The essential nature of the scheme as one built on workplace dialogue, rather than external review, is retained.

The empirical evidence collated to date suggests that under the old eligibility criteria, employers were willing to consider requests for flexible work arrangements, and in many cases grant such requests. Once further empirical evidence becomes available it will be interesting to see whether the expansion of the categories of eligible employees has meant that employers find it more difficult to juggle competing requests for flexibility, and whether this can be resolved with minimal conflict at the workplace level.

Conclusion

The Flexible Work Scheme, particularly since the 2013 Reforms, includes a number of measures that are directed at achieving a “family-friendly” approach to workplace relations.
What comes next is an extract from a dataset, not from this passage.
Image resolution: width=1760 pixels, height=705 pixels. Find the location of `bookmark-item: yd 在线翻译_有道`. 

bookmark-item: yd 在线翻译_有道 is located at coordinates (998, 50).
However, the scope of these provisions is much broader than simply that of “family friendly”, particularly when regard is had to the range of employees eligible under the right to request provisions.

These changes also show a greater alignment of the right to request with general obligations that apply under Australian anti-discrimination laws, while maintaining a “light touch” regulatory approach, setting the broad parameters for certain workplace “rights” but leaving their final resolution to dialogue at the workplace level rather than by a determinative process.

Employers can benefit from the greater clarity associated with “reasonable business grounds”, and should be mindful of this and other aspects of the Flexible Work Scheme to ensure that employee requests relating to flexible work arrangements are properly and effectively managed.

Key Takeaways

  1. The FW Act’s flexible work requirements are very broad, covering a wide range of workers, and focussing on a “family friendly” approach.
  2. Employers can reject flexible work requests on the basis of “reasonable business grounds”.
  3. The FW Act now provides greater guidance as to what may constitute a “reasonable business ground”.

1. Towards more productive and equitable workplaces; An evaluation of the Fair Work legislation; 2012, 5.2.6.